Should You Improve or Rebuild Your FinTech’s Website?

An article by Darrell Wilkins on 21 Mar 2022

Summary: When making the decision whether to improve your current website or rebuild from scratch, start with your business objectives and where your site currently stands. Then assess urgency, capacity, and budget.

FinTechs have to continually invest in their website so it remains effective. But marketers sometimes struggle to know whether to improve their current website or rebuild from scratch.

Starting over can be a major undertaking and the benefits are not always immediately clear. But putting off a rebuild because of problems with your current site can also be harmful to the business.

What is certain is that every FinTech requires a flexible, easy-to-update platform that can adapt to changes in business requirements and deliver on user needs. You need a website that meets your business’s objectives.

The question now becomes: Which approach will get you there fastest — an improvement or a rebuild? Below we’ll discuss dos and don’ts to help you discover the right next steps for your FinTech’s website.

Let Your Business Objectives Settle the Improvement vs. Rebuild Debate

Too often, companies let technology selection, design, operational perspectives, or even personal preference influence their improvement or rebuild decisions. Your website ultimately needs to deliver on your business’s objectives and also be flexible enough to adapt to the ever-changing FinTech landscape. A technology or aesthetic choice isn’t going to deliver all of that on its own.

Instead, your decision about what to do with your website next should be led by your objectives and goals.

Properly identifying your objectives will organically answer the improve vs. rebuild question for you. Once you formulate your objectives, you can gauge how close your website is to helping you meet them. If your site is standing in the way of your goals rather than helping you towards them, you probably need a rebuild — and vice versa.

Don’t Get Hung Up on the Semantics of the Improve/Rebuild Terminology

Your objectives will lead you down the right path for your website — whether that’s minor improvements, a complete overhaul, or something in the middle. To that end, don’t focus on the terminology. There’s not a hard line between improving and rebuilding your website anyway.

If you have a good technology platform (CMS/backend), you don’t necessarily have to change it to have a new frontend (brand/graphic, content/UX). Likewise, if you have a terrible platform that’s holding you back, you can keep your graphic design/brand/content/UX and replace the underlying technology.

But is replacing only half of your system considered a rebuild? You can see how the language gets tricky. Moreover, some companies don’t want to call it a rebuild because of internal politics. Maybe an executive was burned by a bad rebuild in the past and refuses to do it again.

Even as we use the terms “rebuild” and “improve” for the sake of clarity in this article, remember there’s a ton of nuance. And honestly, most websites need at least a partial rebuild because of the amount of work required — regardless of what you call it. Simply do what’s necessary to attain a flexible site that meets your users’ needs and business objectives and leave the semantics out of it.

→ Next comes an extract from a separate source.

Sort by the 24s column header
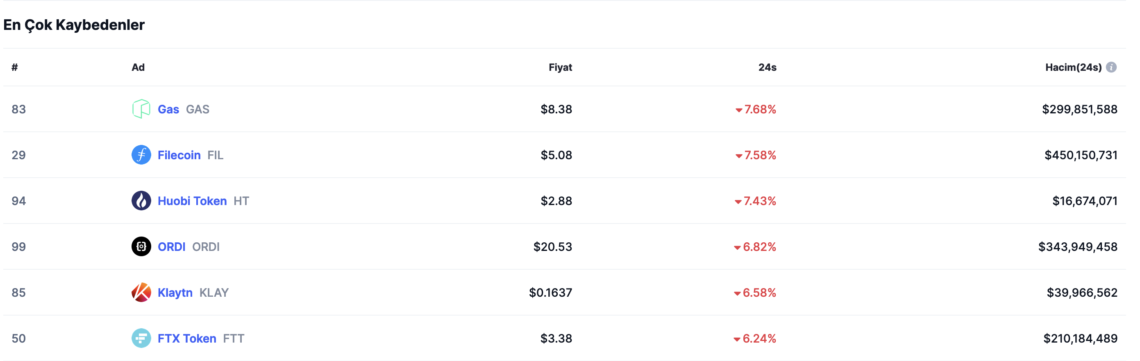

Take Stock of Where Your Site Stands Today

In addition to letting your objectives guide your approach, you can also get a sense of the scope of work to come by analysing where you’re starting from. What’s your website like today? Consider the following:

  • Content migration. Bringing over thousands of pages to a new website is going to require a huge amount of effort. Migration can potentially take longer than building a new site. And doing it incorrectly can seriously hurt your SEO efforts.
  • Your content team. If you have a sizable content team, replacing your CMS can be disruptive and often carries a retraining cost.
  • Legacy features and software integrations. Both of these can take considerable effort to remove or replace.

Even if your site is bound by one or more of the above considerations, it still doesn’t mean you should or shouldn’t rebuild. The size of the effort versus the value of the change is what should influence your decision making. Conversely if your site is small or you know it requires radical change, the decision to start from scratch is more straightforward.

Spoiler: Rebuilding Your Website Is Almost Always the Answer

You’re already asking the improve or rebuild question. That means you likely have a significant problem you’re trying to solve. And a significant problem generally calls for a rebuild, even if you don’t call it that.

For example, you almost certainly need to rebuild your site if:

  • You’re using old or outdated technology.
  • You want to overhaul your user experience (UX) and visual design
  • You have a single language/country site and need a multiple language/country site.
  • Your development velocity (rate at which you can release new features) is slow because of your platform, and you understand that website speed = money.
  • You want to work with a new development shop. Maintaining or improving other people's code is a nightmare.
  • You have a small, easy to migrate website.

On there other hand, there are only a few cases where improvements can be preferable over a rebuild:

  • You’re already using a flexible, modern platform. Your current problems can likely be fixed.
  • The issues you have are not technical or operational. Rather, they’re rooted in UX, content, or visual design.
  • The costs of migrating your content and retraining your content creators/editors would be prohibitive and hinder your ability to create the site you truly need.

Of course, no matter how clear the answer seems, always let research-backed goals and objectives — not opinions or preferences — guide your decision to improve or rebuild your website. Otherwise, you won’t get the flexible site you need to adapt to shifting business and user needs.